INFORMATION GIVEN:
________________________________________
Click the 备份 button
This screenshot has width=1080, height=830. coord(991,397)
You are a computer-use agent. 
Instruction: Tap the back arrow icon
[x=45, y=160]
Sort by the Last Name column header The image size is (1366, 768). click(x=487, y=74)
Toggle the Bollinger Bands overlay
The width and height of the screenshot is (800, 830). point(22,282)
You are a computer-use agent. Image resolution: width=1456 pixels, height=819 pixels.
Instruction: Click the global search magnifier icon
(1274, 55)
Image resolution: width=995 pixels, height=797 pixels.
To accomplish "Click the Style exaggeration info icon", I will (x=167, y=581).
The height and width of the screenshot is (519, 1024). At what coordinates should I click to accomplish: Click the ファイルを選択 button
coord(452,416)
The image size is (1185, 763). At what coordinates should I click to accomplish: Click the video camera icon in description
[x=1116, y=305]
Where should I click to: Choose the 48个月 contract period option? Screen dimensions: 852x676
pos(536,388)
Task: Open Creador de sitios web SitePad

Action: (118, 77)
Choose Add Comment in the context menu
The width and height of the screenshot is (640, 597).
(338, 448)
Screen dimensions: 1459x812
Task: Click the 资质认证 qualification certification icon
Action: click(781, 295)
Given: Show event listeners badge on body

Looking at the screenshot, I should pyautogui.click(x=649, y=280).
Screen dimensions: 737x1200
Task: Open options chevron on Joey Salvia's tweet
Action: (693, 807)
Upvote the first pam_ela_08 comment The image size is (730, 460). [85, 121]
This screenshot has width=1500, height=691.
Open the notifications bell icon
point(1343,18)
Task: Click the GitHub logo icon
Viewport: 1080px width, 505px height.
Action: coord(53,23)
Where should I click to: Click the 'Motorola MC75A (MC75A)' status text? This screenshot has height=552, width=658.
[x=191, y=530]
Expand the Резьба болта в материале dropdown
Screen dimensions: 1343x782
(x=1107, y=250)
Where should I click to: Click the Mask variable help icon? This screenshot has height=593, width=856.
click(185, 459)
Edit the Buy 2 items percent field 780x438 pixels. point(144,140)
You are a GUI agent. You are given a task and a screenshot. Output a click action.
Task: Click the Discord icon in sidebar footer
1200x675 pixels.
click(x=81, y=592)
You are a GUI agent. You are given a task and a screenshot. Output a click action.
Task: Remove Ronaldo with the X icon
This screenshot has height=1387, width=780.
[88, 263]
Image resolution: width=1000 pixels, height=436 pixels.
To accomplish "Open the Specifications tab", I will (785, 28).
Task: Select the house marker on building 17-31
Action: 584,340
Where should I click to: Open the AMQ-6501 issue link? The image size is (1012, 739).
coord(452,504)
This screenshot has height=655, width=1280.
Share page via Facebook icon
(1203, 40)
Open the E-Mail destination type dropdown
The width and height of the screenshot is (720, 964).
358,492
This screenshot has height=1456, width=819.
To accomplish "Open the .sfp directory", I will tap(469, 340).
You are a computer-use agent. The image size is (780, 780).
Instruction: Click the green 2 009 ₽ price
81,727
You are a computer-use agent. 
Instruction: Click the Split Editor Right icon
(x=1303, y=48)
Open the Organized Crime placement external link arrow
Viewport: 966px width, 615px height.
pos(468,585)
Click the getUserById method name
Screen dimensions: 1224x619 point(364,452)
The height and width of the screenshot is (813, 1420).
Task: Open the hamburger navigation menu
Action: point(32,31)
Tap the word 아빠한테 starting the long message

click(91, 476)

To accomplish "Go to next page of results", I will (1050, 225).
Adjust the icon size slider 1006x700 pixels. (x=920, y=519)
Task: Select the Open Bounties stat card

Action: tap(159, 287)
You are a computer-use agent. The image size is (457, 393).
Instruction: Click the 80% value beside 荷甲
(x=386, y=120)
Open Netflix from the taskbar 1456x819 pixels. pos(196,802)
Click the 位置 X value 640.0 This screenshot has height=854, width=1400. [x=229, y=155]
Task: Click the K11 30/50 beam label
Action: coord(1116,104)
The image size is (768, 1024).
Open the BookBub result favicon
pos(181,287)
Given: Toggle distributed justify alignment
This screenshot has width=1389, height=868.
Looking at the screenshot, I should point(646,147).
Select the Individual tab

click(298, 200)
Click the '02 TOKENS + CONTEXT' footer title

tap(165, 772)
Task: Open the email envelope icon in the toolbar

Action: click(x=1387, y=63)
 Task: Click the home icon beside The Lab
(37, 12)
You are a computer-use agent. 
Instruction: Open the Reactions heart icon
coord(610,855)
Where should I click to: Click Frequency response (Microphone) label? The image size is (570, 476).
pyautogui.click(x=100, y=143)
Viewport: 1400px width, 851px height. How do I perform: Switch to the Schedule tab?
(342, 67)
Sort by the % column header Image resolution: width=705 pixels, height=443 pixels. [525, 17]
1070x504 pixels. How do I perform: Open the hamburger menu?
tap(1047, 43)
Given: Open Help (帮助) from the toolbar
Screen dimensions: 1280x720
________________________________________
TASK TO CARRY OUT: Reproduce the items verbatim, from the first line of the items through the line containing "will (x=167, y=581).".

RESULT:
Click the 备份 button
This screenshot has width=1080, height=830. coord(991,397)
You are a computer-use agent. 
Instruction: Tap the back arrow icon
[x=45, y=160]
Sort by the Last Name column header The image size is (1366, 768). click(x=487, y=74)
Toggle the Bollinger Bands overlay
The width and height of the screenshot is (800, 830). point(22,282)
You are a computer-use agent. Image resolution: width=1456 pixels, height=819 pixels.
Instruction: Click the global search magnifier icon
(1274, 55)
Image resolution: width=995 pixels, height=797 pixels.
To accomplish "Click the Style exaggeration info icon", I will (x=167, y=581).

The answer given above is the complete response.